“Brutally” and “with inhumanity.”
Recently released US Christian aid worker Jeff Woodke used these words to describe his more than six years in captivity in West Africa, noting that from the day he was captured, he lived in chains 16 hours each day.
“I was beaten […], kept in isolation, suffered injuries and illness, which were never medically treated,” Woodke told media during a press conference from his home church in McKinleyville, California, held two weeks after his release on the morning of March 20.
“During the six years, five months, five days and some 12 hours, I repeatedly feared I would never see my family again,” Woodke told reporters.
For 24 years, Woodke lived and served in ministry in northern Niger before being abducted from his home in Abalak on October 14, 2016.
“I could not stop praying. I could not give up on faith, no matter how angry I got.”
World Watch Monitor reported that Woodke identified al-Qaeda affiliate group Jama’at Nasr al-Islam wal Mulimin (JNIM) as the group that kidnapped him. He said that in the first few years after he was taken, he prayed for up to eight hours a day, pacing in circles inside the confined space where he was held. But during the last year of captivity, he “lost all hope,” he shared. “By my last year, I thought, what’s prayer doing for me anyway?” Yet despite his disillusionment, he continued to pray.
“I could not stop praying,” he said. “I could not give up on faith, no matter how angry I got.” He added: “You might end up at the end of your faith as a human being, but faith is a funny thing: it stays with you whether you like it or not.”
After Woodke’s fifth year, he began a hunger strike to secure better treatment and communicate with his family and country. That strike and another one he began shortly before his release led to an increase in activity to negotiate his release, Woodke said, “or so I was informed by JNIM.”
Woodke was released with French journalist Olivier Dubois in West Africa’s Sahel region, which in recent years has seen an exponential increase of Islamic extremist violence and insecurity due to the expansion of extremist groups from Nigeria into Chad, Niger, Mali and Burkina Faso. He was met by special forces from a third-party nation in a remote desert location. From there, he was taken to Niger’s capital city Niamey for medical checks.

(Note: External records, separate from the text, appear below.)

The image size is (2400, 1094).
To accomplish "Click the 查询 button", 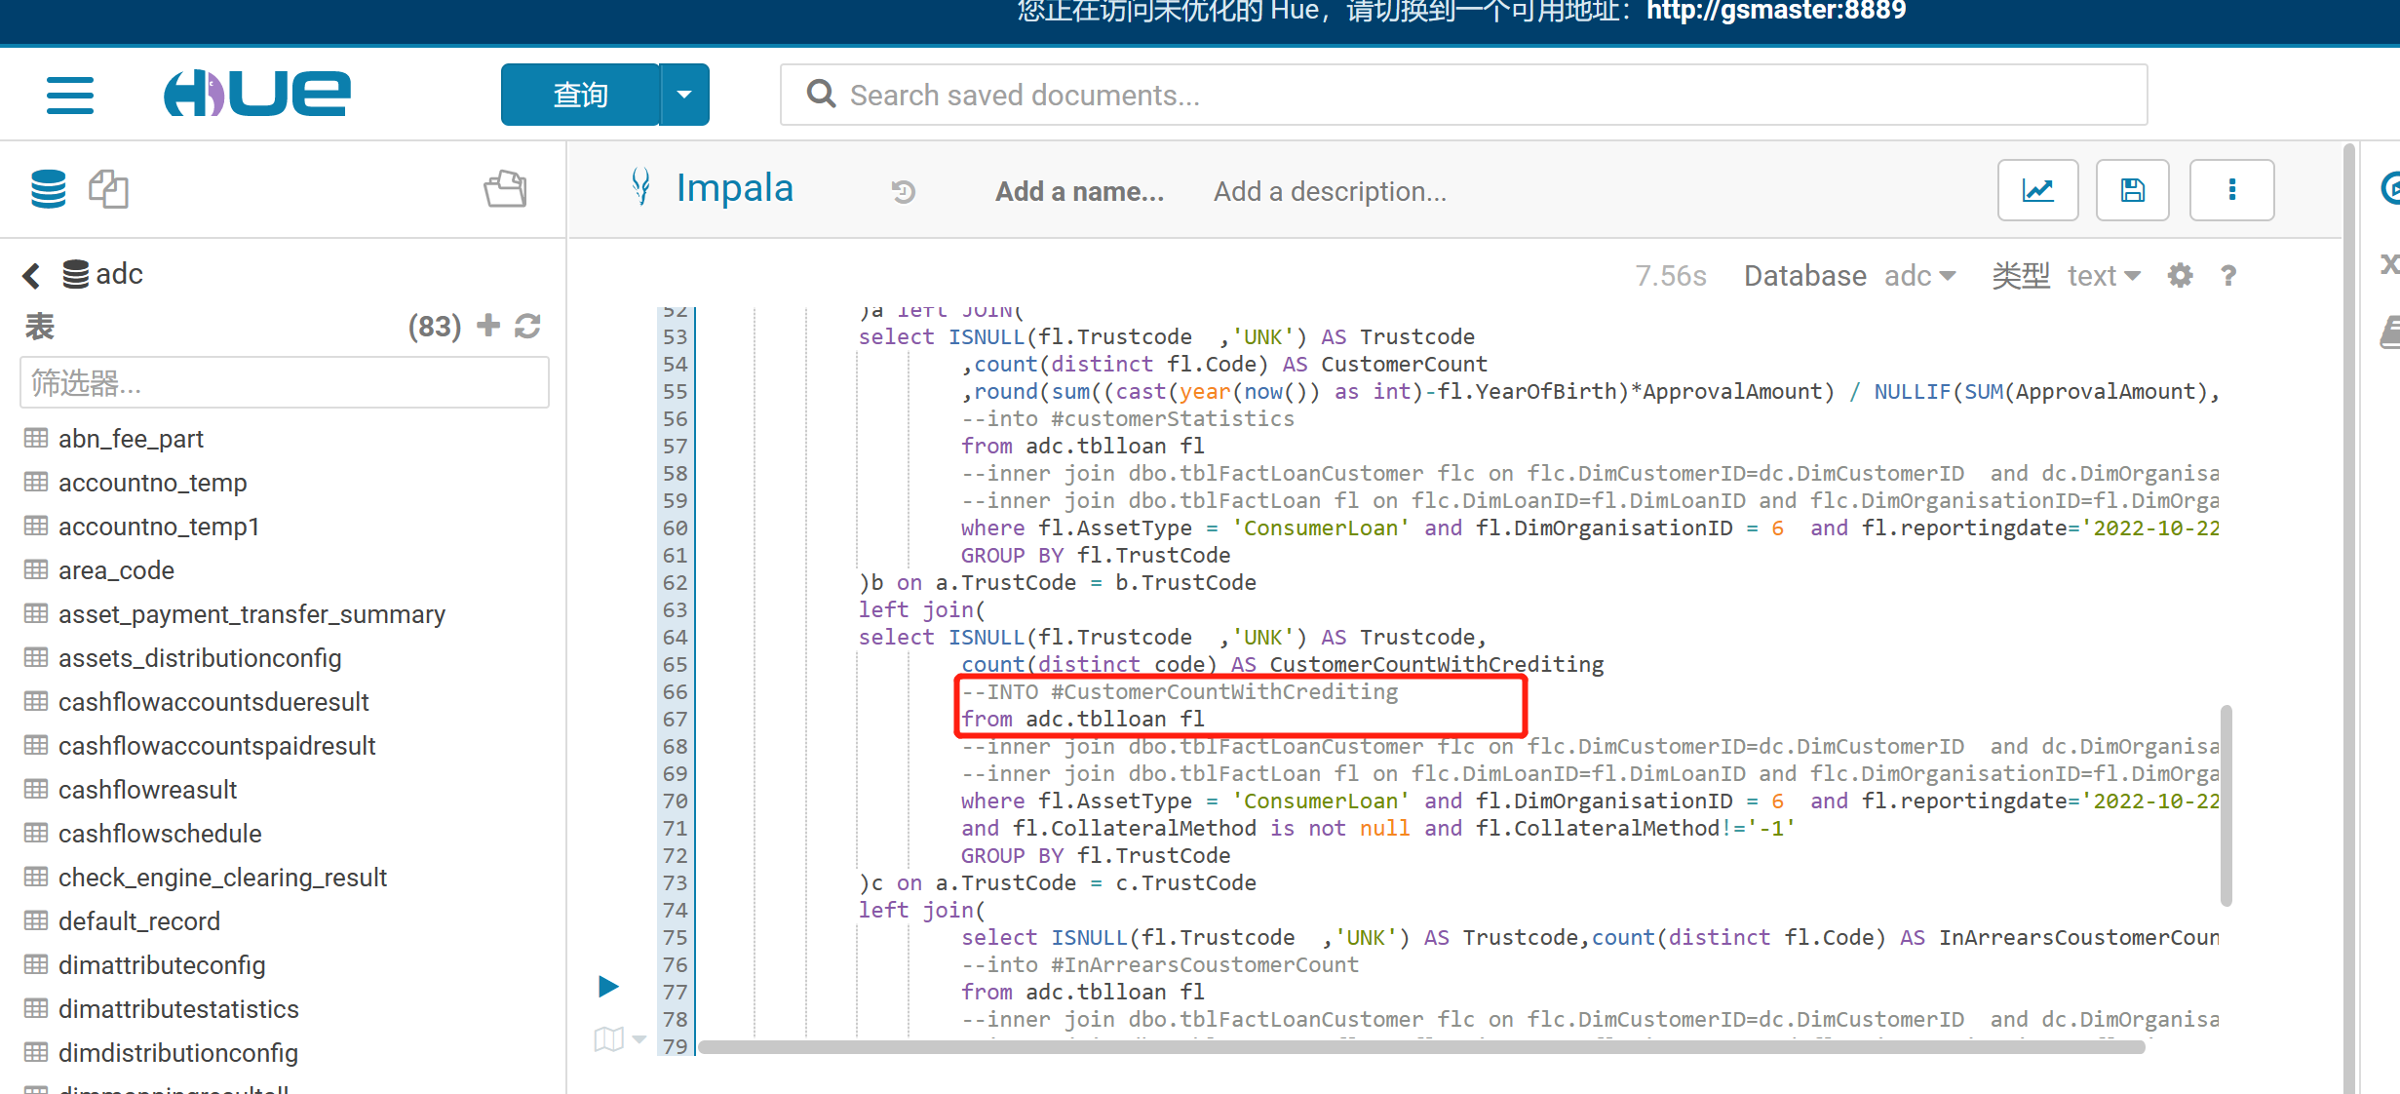I will (x=580, y=95).
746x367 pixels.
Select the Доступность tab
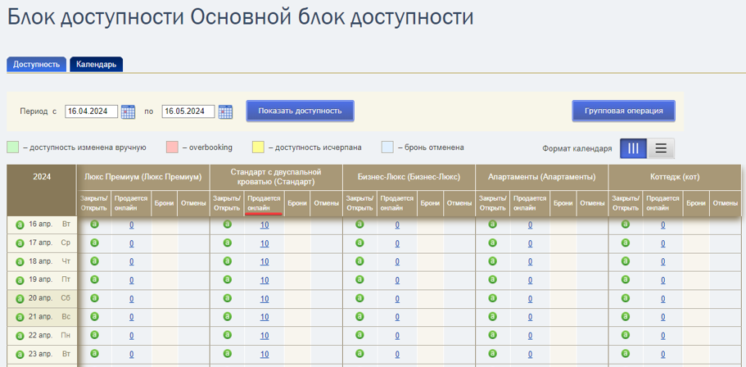click(37, 64)
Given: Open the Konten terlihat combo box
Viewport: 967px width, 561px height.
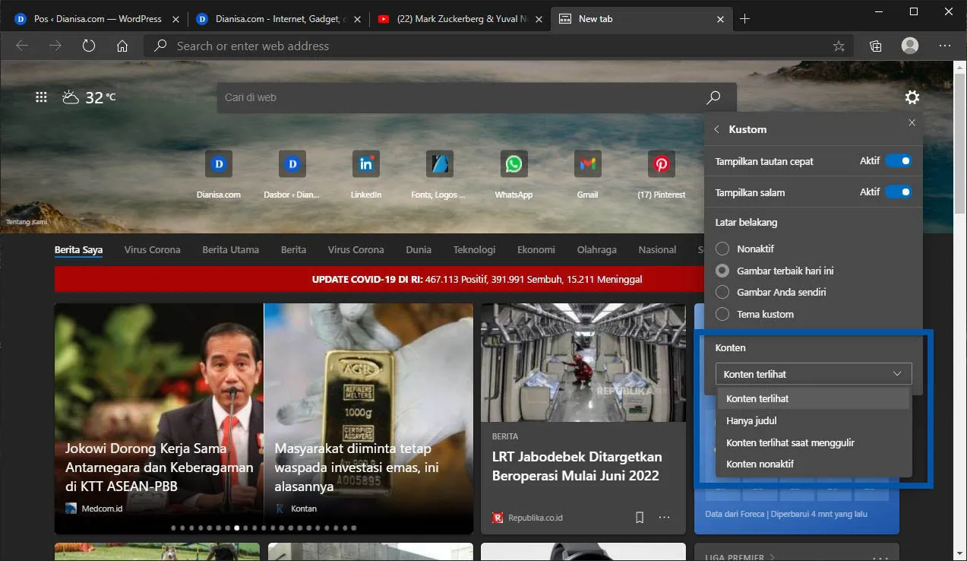Looking at the screenshot, I should point(813,373).
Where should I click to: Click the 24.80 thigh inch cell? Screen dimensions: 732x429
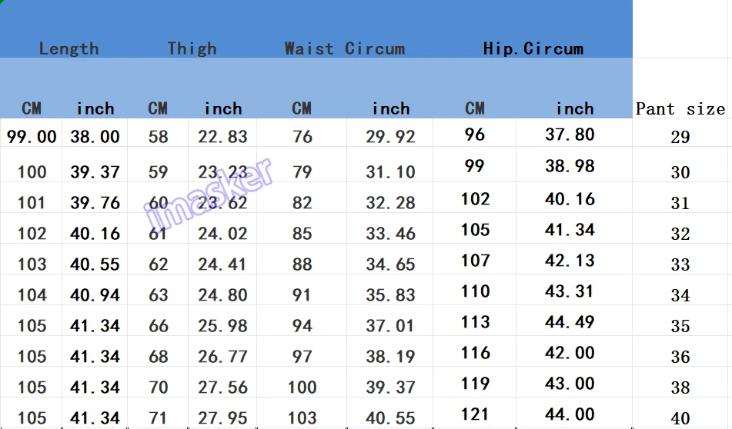click(222, 295)
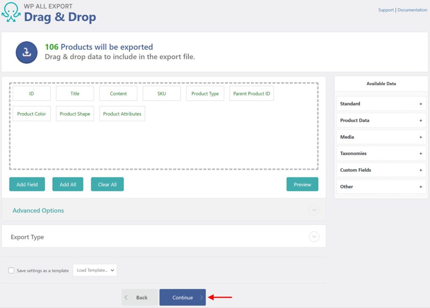Click the Add Field button

[x=27, y=184]
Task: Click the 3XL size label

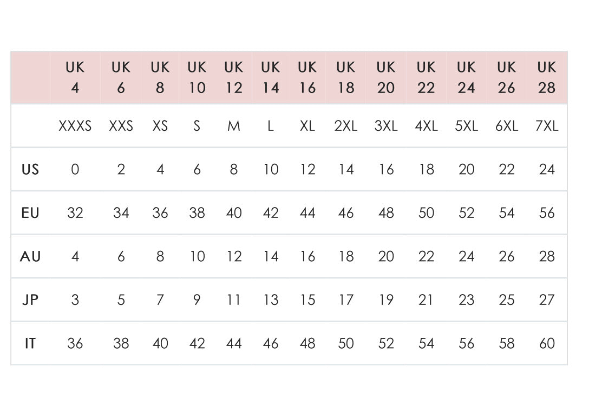Action: 386,126
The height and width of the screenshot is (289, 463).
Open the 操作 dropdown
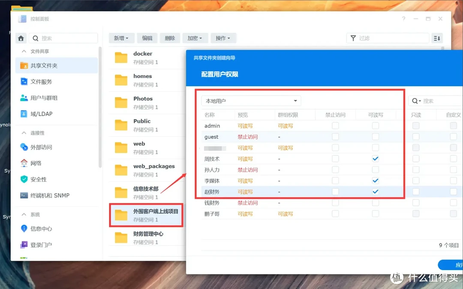click(x=223, y=38)
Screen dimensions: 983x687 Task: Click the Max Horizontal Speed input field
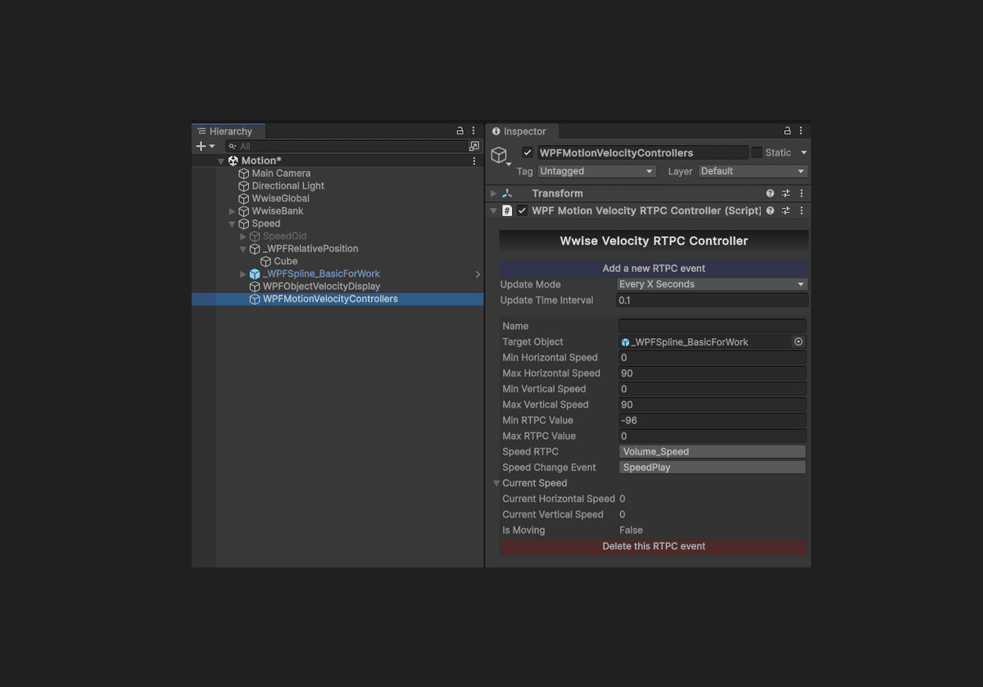[x=711, y=373]
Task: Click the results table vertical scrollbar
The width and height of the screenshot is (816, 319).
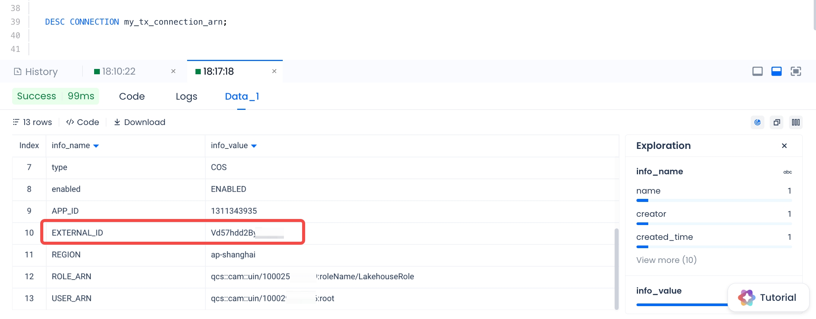Action: pos(616,269)
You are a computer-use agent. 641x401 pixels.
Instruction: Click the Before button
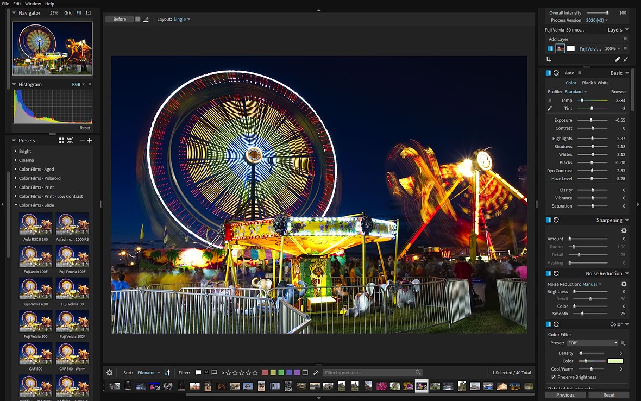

He declined to comment on the kidnappers’ motives for both the abduction and his release: “I know why, but I don’t want to compromise the investigation. I am looking forward to telling my whole story at the right time and in the right way. For now, I will limit the information I share and continue to operate with authorities to bring these monsters to justice.”
‘They live in hell’
Woodke is taking time to attend to medical issues and injuries sustained during captivity, including chronic gastro-intestinal issues, a blown-out knee and ankle injuries caused by a blunt hit from a rifle butt.
However, he is intent on helping get out the remaining seven foreign hostages “because they live in hell.” The seven include Romanian Iulian Ghergut, Father Hans-Joachim Lohre, a German priest, South African Gerco van Deventer, Australian surgeon Ken Elliott, and an Italian couple and their son.
"I'm not sure, but it's likely these hostages were in the hands of JNIM."
His living nightmare over the last six years gives us a glimpse of the horror that tens of thousands of Christians in captivity in sub-Saharan Africa are living in right now. And they remind us of the urgent need to pray and lift up the captives, as the writer of Hebrews says is our response to "receiving an unshakable kingdom."
"Continue to remember those in prison as if you were together with them in prison, and those who are mistreated as if you yourselves were suffering" (Hebrews 13:3).